By Peter van Aartrijk
Symptoms of poorly constructed executive customer/prospect marketing plans are easy to spot. Things rarely will go well without a written plan, budget, calendar, measurement and avoidable oversights. Here’s a quick list of the elements of a good marketing plan. Check out the video as well.
Brand & Culture Plan
Don’t leave this to guessing. Start with a written marketing and communications plan that articulates with your vision of a better state of affairs for customers (your “why”) should you be successful with your mission (your “what” you do). The strategic and tactical plan will address all the components below to support your business plan.
You can’t be too specific here. If you’re going after small business owners, ask some questions: Who are these people, exactly? How old are they, and where do they live and work? What do they worry about? And how small is small — are work-at-home businesses a target? In what sort of industries?
Also: Examine who you already have on the books. Segment the list carefully. Find the sort of customers you want in the future, and be more intentional about finding and keeping them.
When done well, marketing is an investment, not an expense. Figure spending 1% to 3% of annual revenues on marketing and communications activities, excluding staff salaries. Spend more if you’re expanding, merging, rebranding or introducing a new product line.

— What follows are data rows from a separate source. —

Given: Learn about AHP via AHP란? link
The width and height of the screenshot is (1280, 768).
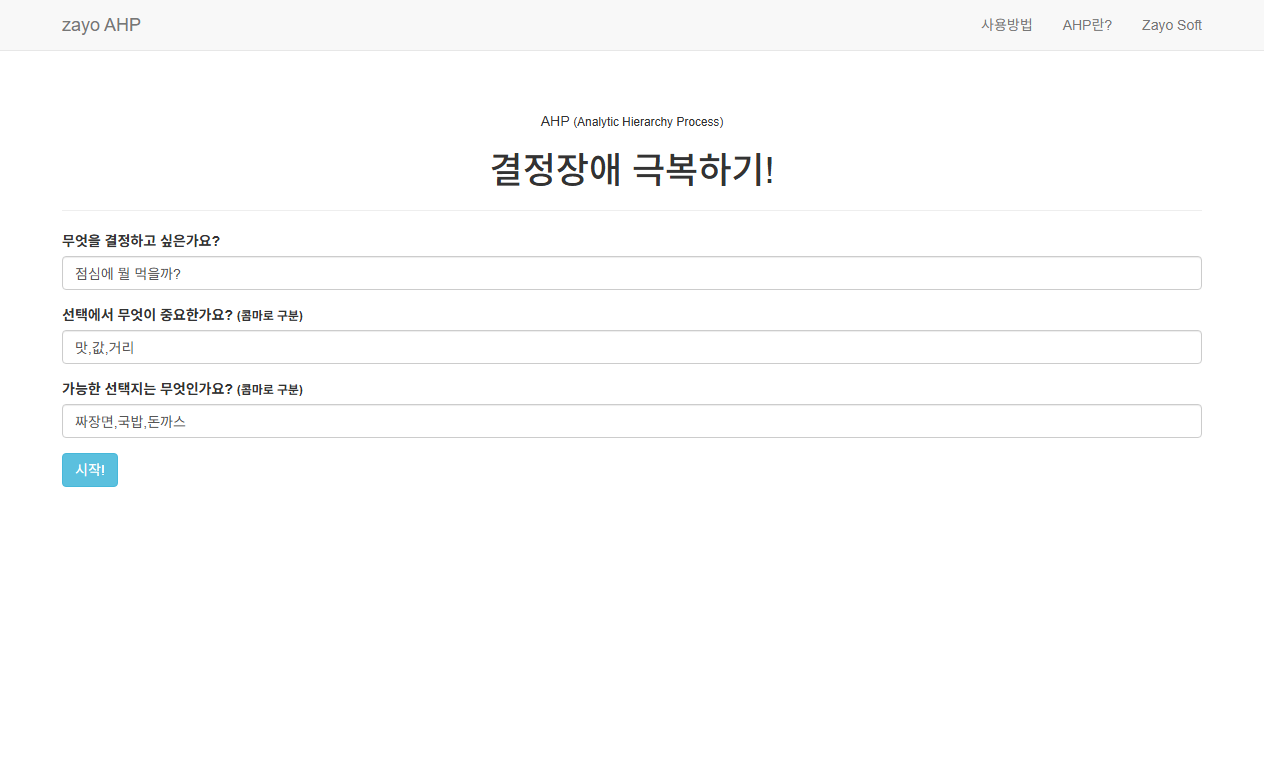Looking at the screenshot, I should 1087,25.
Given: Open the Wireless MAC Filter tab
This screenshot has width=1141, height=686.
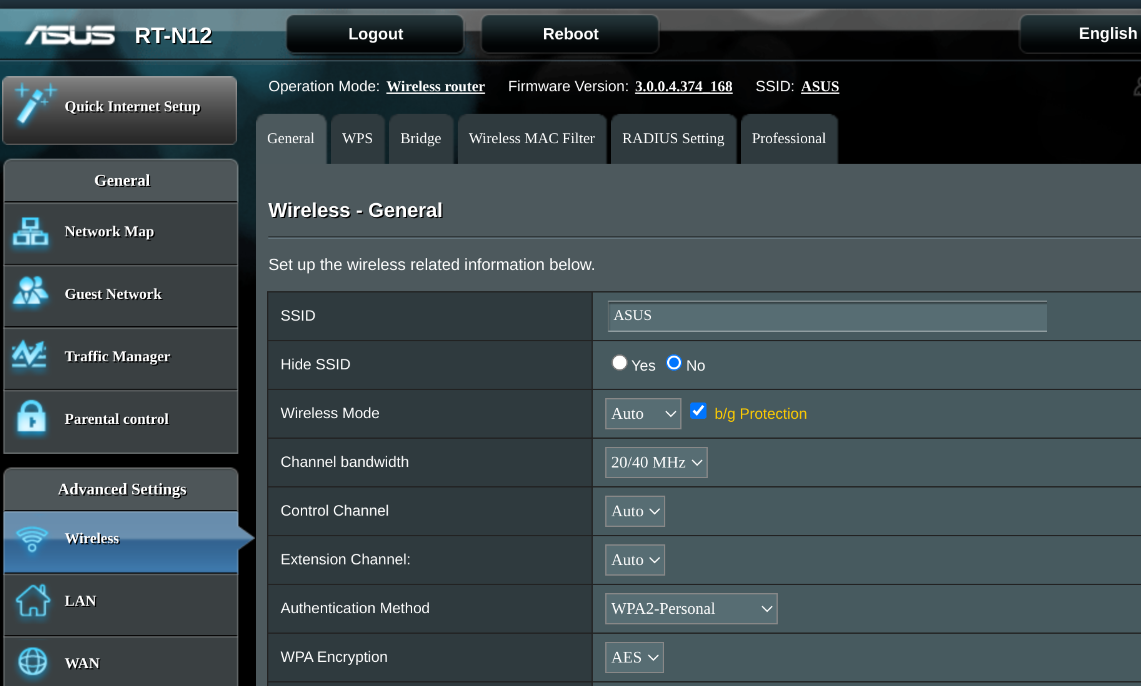Looking at the screenshot, I should [x=531, y=139].
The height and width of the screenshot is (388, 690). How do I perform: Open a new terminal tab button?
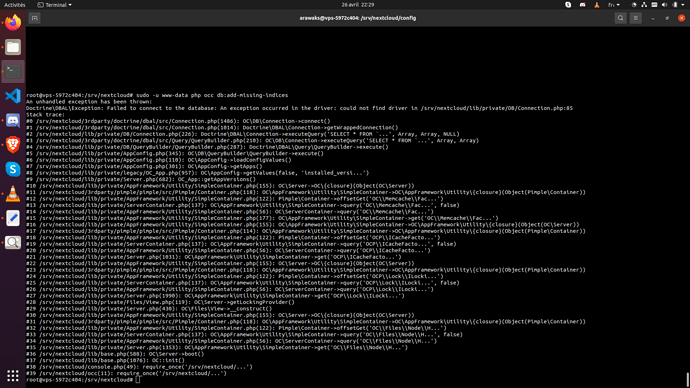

Back to our small business customer example. It’s important to get inside the heads of these owners and see your firm, your people and your value proposition from their perspectives. It’s not about what you sell. It’s about what they need from you. Lose the jargon and speak in their language. And it’s always a good idea to test new messaging ideas or creative concepts with some friends, family and customers before you unleash the fury.

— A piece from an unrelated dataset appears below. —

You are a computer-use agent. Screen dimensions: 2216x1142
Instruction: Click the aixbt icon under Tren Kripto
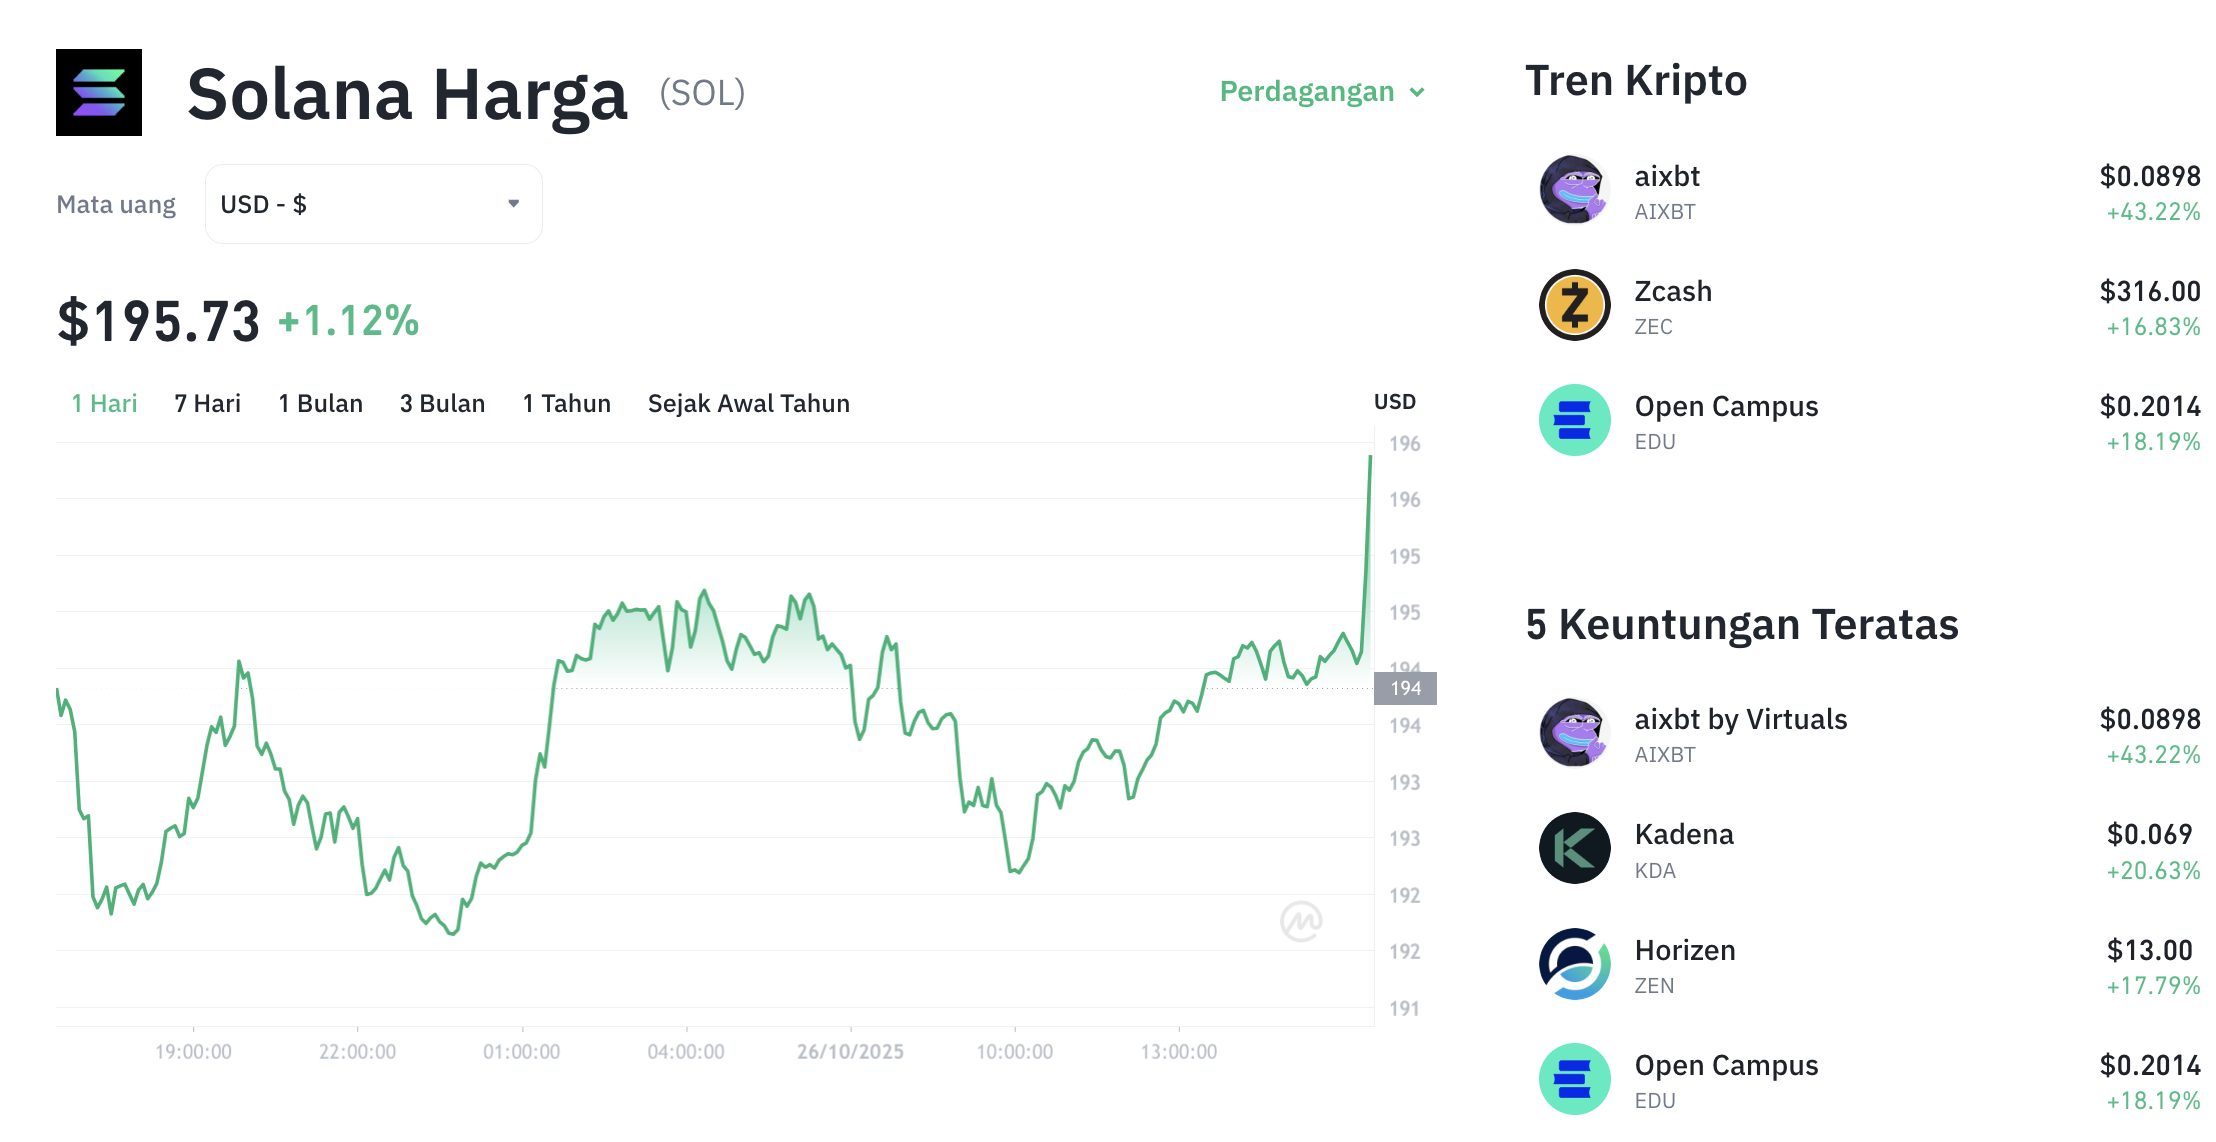pos(1574,190)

If you’re not sure where to start with branding activities, for goodness sakes don’t ignore the many friendly folks on the books. All the money you can spend on strangers isn’t worth what you already have. Calls, letters, postcards and emails are effective. Create a customer communications plan first — and perhaps that’s all you do for the remainder of 2017. It’s all about retention and referrals.

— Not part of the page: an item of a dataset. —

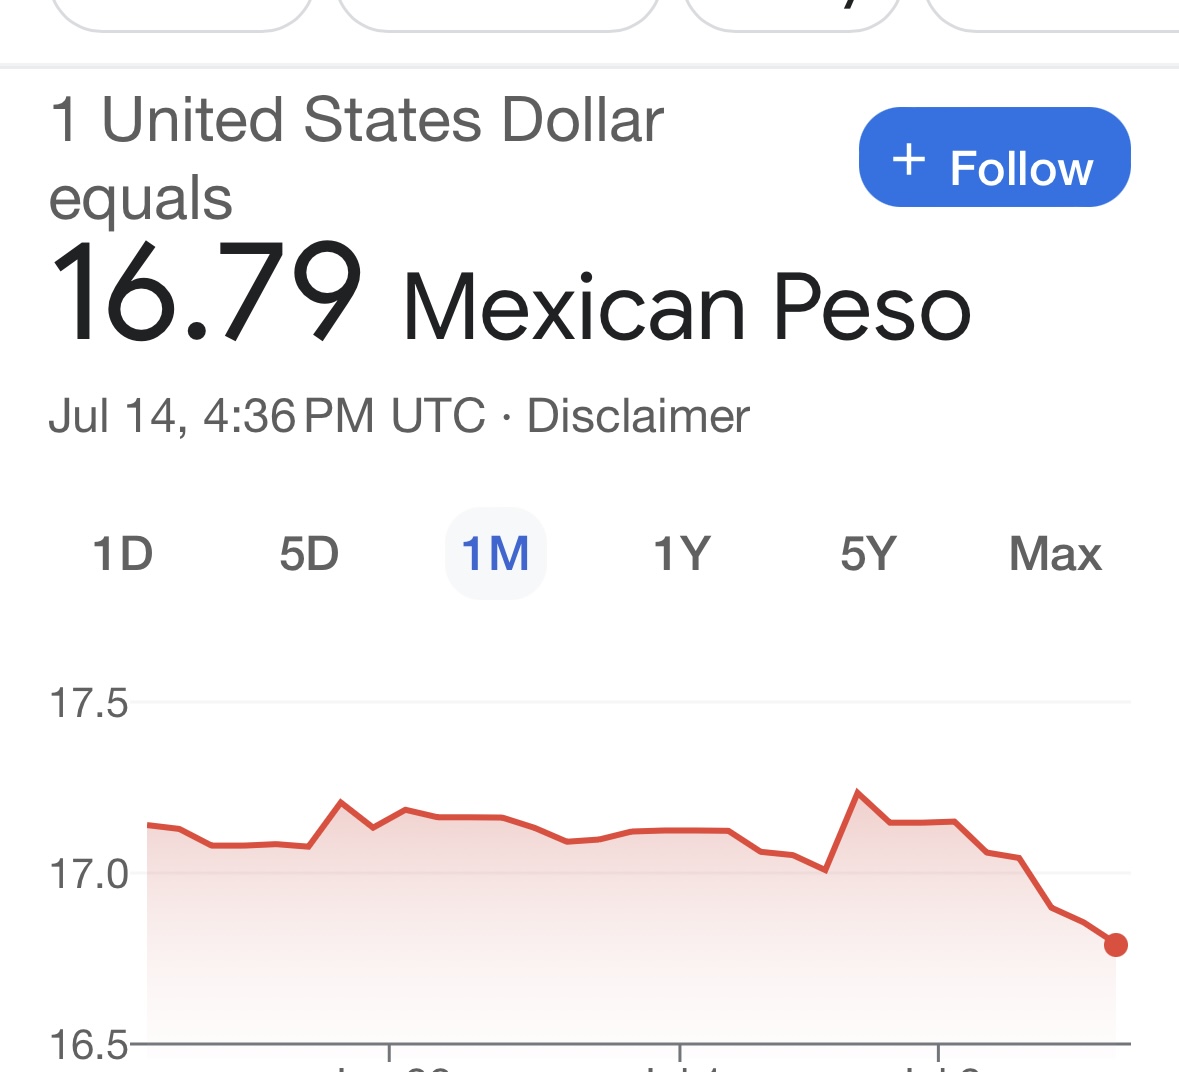Select the highlighted 1M range
1179x1072 pixels.
pos(496,554)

Amazing when you write to-dos on a calendar — they actually have a better chance of getting accomplished! Keep a rolling 12-month activities calendar that includes brainstorming sessions, first drafts, final creative design, and the like.
In the days of traditional advertising, there was a penny wise-pound foolish strategy called “Spray ‘n Pray.” (“Have we got a deal for you! Let your ad rep decide where and when your ads run.”) Today, I see the same thing with, for example, online banners and social media posts. Or some will try a one-time postcard mailing. Firms often get distracted, bored or restless with their creative approaches or media selections. Remember: If you have a solid strategy and messaging, stick with it. The best brands communicate uniquely and consistently over a long period of time.
Obvious, yes, but with a twist: Think, too, of responses to measure that are precursors to sales. Thus, nonfinancial metrics such as calls, e-newsletter click-throughs, referrals, online recommendations, quotes, shares and likes. When tracked carefully, you’ll see over time they will correlate with financial metrics — sales and renewals. Track weekly, monthly, quarterly and yearly.
Unless you have a multitasking magician at the front desk, stop relegating marketing as a part-time activity. Let’s get serious. Hire someone, even an entry level staffer, or outsource the branding work. You’ll see a positive difference in activity and results.